Even the limited drug pricing reform remains in jeopardy as of Friday, however, as Rice, Peters, and Schrader are reportedly pushing to increase the duration of market exclusivity for drugs prior to the start of a two-year-long negotiation process—advocating for nine to 12 years, up from seven to 10.

"What we're trying to do is defying one of the most powerful special-interest lobby groups in Washington, D.C.," Rep. Andy Kim (D-N.J.) told the Post. "The fact that we were able to get something that will meaningfully help people was important."

Kim, Rep. Elissa Slotkin (D-Mich.), and other lawmakers who support making lifesaving drugs more affordable were targets of Big Pharma's offensive, the newspaper explained, as their districts were flooded with misleading mailers, digital ads, and text messages accusing them of pushing a "socialist healthcare plan to control what medicines you can get."
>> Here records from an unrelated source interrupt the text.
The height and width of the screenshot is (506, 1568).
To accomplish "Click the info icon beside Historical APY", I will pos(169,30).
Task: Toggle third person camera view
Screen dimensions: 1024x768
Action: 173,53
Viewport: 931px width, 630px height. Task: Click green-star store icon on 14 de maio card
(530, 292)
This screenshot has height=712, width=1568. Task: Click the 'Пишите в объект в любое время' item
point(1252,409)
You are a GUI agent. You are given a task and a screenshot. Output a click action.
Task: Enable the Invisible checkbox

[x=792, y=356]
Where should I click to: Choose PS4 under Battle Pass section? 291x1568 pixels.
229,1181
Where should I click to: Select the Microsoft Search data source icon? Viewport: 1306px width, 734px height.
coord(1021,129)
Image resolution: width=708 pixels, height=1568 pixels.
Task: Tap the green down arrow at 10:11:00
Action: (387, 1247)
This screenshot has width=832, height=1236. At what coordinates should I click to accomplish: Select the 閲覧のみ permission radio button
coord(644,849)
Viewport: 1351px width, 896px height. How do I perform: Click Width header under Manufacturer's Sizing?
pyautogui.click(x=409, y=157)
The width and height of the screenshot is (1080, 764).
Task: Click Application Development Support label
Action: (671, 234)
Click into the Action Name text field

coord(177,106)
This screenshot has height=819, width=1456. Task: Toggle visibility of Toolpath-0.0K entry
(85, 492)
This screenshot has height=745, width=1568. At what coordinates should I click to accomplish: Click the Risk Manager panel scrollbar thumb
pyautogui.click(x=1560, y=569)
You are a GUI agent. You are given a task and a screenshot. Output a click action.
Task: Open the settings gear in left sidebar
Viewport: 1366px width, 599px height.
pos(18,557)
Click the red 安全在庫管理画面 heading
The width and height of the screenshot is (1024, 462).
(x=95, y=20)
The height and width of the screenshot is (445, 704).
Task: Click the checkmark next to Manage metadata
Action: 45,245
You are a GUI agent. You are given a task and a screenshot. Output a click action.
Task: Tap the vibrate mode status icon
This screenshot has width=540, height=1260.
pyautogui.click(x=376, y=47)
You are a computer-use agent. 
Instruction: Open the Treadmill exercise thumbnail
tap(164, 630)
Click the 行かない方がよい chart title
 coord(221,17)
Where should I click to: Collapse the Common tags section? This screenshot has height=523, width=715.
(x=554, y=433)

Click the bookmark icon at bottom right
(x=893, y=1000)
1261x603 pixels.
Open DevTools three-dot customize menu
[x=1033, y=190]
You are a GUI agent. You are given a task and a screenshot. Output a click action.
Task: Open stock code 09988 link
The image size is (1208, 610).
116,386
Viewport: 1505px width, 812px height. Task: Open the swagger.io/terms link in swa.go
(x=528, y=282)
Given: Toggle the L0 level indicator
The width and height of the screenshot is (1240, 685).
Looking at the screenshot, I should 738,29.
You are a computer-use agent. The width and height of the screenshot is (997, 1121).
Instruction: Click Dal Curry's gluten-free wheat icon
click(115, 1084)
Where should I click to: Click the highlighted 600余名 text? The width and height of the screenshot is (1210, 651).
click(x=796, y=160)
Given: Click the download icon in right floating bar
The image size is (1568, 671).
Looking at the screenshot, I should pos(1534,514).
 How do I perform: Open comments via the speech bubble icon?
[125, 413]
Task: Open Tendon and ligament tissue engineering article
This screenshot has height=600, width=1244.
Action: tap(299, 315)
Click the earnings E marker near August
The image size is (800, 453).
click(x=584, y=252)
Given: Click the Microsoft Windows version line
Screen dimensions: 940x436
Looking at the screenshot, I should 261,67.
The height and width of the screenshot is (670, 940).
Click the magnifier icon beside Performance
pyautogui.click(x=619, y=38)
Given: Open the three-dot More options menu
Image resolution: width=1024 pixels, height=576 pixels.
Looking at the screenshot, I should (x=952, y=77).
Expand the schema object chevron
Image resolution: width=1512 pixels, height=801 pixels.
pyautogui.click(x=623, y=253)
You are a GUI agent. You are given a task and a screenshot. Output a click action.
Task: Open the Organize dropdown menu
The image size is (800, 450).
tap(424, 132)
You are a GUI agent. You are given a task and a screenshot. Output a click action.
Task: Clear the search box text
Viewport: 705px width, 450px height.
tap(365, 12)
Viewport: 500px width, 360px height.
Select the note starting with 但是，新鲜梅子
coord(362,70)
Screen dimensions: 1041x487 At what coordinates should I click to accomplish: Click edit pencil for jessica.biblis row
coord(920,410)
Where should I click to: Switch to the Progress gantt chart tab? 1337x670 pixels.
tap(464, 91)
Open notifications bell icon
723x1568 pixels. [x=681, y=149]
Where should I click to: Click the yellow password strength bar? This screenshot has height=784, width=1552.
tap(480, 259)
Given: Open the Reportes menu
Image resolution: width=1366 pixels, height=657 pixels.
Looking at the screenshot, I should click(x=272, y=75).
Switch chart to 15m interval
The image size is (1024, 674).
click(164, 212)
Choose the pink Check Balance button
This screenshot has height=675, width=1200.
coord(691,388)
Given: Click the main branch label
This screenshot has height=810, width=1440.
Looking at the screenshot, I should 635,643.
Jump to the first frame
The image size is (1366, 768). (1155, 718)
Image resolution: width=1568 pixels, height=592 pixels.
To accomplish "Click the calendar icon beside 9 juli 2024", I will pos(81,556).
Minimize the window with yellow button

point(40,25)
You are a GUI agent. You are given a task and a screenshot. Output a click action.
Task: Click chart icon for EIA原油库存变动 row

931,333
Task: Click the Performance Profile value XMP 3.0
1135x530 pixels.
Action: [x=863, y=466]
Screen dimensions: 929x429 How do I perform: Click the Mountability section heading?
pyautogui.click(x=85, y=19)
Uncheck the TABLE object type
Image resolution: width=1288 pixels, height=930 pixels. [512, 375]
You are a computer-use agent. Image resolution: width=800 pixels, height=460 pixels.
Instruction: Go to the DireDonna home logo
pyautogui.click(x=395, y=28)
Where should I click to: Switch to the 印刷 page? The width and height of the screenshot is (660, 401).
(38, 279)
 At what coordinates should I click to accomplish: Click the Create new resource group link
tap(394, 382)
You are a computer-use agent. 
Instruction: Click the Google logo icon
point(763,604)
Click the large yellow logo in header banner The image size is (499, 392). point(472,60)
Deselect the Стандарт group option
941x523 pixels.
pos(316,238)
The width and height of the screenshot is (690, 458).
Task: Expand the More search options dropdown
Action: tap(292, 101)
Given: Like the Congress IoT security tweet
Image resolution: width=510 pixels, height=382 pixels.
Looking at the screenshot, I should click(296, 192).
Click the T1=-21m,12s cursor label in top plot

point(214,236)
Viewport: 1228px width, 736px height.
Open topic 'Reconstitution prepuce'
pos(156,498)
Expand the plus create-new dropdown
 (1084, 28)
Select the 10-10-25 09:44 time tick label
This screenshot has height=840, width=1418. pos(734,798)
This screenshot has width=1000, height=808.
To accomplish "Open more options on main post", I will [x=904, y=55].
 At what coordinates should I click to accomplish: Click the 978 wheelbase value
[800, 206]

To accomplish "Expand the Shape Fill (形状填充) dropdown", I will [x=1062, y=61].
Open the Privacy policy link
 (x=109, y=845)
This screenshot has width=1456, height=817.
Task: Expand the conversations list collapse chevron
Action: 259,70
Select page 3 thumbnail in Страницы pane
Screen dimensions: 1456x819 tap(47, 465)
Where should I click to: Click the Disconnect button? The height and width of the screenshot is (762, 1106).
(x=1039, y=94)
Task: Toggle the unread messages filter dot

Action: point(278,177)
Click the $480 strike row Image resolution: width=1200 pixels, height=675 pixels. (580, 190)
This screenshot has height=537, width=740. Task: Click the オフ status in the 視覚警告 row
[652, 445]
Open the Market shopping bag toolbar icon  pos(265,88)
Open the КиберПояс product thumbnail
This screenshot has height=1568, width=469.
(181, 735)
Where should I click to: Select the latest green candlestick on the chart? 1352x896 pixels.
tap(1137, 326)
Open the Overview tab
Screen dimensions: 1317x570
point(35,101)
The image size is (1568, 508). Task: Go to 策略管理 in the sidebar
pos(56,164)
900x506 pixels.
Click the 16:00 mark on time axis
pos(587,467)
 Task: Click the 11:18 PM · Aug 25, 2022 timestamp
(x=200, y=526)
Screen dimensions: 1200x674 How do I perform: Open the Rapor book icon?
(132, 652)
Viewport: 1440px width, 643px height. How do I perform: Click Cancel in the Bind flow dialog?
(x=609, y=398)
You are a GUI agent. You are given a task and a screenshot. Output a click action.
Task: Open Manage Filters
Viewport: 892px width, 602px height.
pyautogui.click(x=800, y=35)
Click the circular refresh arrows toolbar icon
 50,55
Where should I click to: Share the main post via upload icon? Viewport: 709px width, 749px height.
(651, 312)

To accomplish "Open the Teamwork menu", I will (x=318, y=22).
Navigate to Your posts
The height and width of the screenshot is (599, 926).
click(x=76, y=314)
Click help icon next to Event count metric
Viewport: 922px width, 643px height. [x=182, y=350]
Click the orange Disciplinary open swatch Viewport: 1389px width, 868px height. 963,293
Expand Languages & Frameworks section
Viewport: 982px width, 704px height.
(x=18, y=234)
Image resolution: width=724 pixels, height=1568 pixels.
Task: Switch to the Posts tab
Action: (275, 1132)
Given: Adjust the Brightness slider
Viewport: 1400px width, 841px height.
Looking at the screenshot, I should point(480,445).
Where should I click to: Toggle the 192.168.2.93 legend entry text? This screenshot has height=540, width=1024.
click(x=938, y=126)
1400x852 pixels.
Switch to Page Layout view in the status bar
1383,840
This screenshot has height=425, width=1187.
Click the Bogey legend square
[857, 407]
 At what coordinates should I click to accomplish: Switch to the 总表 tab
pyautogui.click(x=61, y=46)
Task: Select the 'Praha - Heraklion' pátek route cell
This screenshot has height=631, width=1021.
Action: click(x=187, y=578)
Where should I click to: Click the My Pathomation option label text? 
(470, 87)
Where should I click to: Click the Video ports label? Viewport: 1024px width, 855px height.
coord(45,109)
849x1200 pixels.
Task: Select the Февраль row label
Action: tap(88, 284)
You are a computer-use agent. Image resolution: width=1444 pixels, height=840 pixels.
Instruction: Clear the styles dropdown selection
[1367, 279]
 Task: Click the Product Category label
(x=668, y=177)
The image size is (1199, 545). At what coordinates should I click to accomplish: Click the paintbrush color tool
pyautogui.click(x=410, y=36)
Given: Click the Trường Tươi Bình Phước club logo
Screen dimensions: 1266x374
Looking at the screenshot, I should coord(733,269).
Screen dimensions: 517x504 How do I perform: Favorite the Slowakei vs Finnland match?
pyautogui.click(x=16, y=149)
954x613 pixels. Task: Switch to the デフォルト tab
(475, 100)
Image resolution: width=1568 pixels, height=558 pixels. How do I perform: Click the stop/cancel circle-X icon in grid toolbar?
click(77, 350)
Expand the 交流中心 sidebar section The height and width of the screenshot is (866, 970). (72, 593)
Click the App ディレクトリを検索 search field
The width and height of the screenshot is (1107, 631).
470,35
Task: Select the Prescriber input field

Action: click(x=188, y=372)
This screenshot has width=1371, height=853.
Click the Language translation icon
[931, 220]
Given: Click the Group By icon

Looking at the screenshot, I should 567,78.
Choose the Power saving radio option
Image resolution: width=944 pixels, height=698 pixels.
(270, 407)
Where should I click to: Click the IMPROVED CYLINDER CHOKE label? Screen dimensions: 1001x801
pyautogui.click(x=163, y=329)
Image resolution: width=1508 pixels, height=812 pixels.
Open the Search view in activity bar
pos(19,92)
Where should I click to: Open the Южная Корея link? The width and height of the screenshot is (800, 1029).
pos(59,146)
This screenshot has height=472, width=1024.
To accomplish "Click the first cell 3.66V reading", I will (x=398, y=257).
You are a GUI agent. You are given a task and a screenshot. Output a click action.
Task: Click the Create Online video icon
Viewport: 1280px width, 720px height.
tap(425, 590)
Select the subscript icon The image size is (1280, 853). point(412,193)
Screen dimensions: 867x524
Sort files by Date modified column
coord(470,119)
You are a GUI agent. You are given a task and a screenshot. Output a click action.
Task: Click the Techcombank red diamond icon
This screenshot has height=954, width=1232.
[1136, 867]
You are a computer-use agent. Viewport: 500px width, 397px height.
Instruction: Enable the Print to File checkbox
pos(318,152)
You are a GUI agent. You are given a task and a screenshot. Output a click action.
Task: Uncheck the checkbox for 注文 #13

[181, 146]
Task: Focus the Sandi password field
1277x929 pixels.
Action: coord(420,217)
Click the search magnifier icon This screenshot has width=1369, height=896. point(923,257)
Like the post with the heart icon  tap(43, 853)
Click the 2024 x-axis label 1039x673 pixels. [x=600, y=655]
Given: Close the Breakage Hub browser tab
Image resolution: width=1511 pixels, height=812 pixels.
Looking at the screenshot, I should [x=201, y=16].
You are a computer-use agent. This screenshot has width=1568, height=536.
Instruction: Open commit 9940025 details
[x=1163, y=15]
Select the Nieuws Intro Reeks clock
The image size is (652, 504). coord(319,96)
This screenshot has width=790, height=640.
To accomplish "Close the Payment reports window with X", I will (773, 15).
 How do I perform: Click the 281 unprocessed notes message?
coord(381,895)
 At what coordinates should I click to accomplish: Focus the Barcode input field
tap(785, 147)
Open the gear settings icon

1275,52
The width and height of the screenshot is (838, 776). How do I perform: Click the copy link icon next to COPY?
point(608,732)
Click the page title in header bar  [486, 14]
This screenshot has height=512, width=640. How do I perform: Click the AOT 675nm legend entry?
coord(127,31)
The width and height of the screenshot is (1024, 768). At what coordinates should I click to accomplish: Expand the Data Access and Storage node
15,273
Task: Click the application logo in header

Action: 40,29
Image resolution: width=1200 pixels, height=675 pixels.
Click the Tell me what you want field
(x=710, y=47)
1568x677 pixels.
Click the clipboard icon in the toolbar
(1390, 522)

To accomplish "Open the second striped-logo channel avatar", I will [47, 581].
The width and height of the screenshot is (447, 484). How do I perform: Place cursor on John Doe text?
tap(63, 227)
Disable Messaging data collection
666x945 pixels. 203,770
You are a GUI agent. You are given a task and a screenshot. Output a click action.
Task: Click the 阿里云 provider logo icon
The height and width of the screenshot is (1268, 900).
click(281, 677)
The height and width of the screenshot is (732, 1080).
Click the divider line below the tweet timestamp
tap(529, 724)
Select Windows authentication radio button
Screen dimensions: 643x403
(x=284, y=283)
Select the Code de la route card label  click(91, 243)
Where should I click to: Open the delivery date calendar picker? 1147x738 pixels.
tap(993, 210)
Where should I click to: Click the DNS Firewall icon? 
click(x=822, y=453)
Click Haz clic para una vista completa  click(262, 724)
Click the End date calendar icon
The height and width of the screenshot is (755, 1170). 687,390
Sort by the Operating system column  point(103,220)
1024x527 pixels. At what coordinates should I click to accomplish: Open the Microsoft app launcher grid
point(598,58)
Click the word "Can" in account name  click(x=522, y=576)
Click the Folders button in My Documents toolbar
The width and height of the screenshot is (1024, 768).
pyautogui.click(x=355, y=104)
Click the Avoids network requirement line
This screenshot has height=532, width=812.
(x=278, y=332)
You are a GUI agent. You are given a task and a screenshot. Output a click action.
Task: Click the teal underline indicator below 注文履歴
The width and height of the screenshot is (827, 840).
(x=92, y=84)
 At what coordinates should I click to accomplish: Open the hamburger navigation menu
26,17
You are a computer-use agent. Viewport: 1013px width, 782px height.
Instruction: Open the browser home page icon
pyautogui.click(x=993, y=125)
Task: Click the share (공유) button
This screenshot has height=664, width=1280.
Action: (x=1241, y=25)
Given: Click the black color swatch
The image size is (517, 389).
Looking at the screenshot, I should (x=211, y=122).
According to the newspaper:

Research by Patients for Affordable Drugs Now, which advocates for lower prices, found that PhRMA and its allies spent at least $26.5 million on television and digital ads attacking proposals on price negotiations between July and early November. That included $2.7 million spent by PhRMA, but also $4.5 million in ads by the 60 Plus Association, which bills itself as a conservative version of AARP and did not respond to a request for comment.

Also lining up behind the effort was the American Action Network, a major conservative nonprofit advocacy group, with $7.9 million in ads. PhRMA gave the American Action Network $4.5 million in 2019, along with $75,000 to the 60 Plus Association, according to tax filings.

"The intensity right now of K Street and the deployment of lobbying and dark money is extraordinary," Nick Penniman, chief executive of Issue One, which advocates for transparency in Washington, told the Post. "It is a frenzied state right now."

"The intensity right now of K Street and the deployment of lobbying and dark money is extraordinary."

Brian Newell, a spokesperson for PhRMA, the pharmaceutical industry's chief lobbying arm, said in a statement that "our advocacy has focused on delivering solutions that will lower what patients pay out of pocket for prescription medicines, while opposing reforms that would ultimately... restrict access to lifesaving medicines."

Recent research, however, shows that prescription drug costs have been soaring, with list prices increasing by 159% from 2007 to 2018. Last year, West Health Policy Center warned that if these trends continue, cost-related nonadherence to drug therapy—skipping doses to save money—will be "a leading cause of death in the U.S., ahead of diabetes, influenza, pneumonia, and kidney disease."

According to the Council for Informed Drug Spending Analysis (CIDSA), allowing Medicare to directly negotiate drug prices with pharmaceutical corporations could prevent nearly 94,000 deaths per year while also reducing Medicare spending by almost $476 billion by 2030.

Gilbert, for her part, called on congressional Democrats to pass the Freedom to Vote Act, which includes reforms to limit the power of money in politics.

Last month, Senate Republicans deployed the 60-vote filibuster rule to block debate on the legislation, which is a compromise bill crafted after the GOP filibustered the more far-reaching For the People Act twice.

While there is a consensus among progressives that U.S. democracy is in grave danger, available legislative remedies cannot pass until Senate Democrats repeal the filibuster.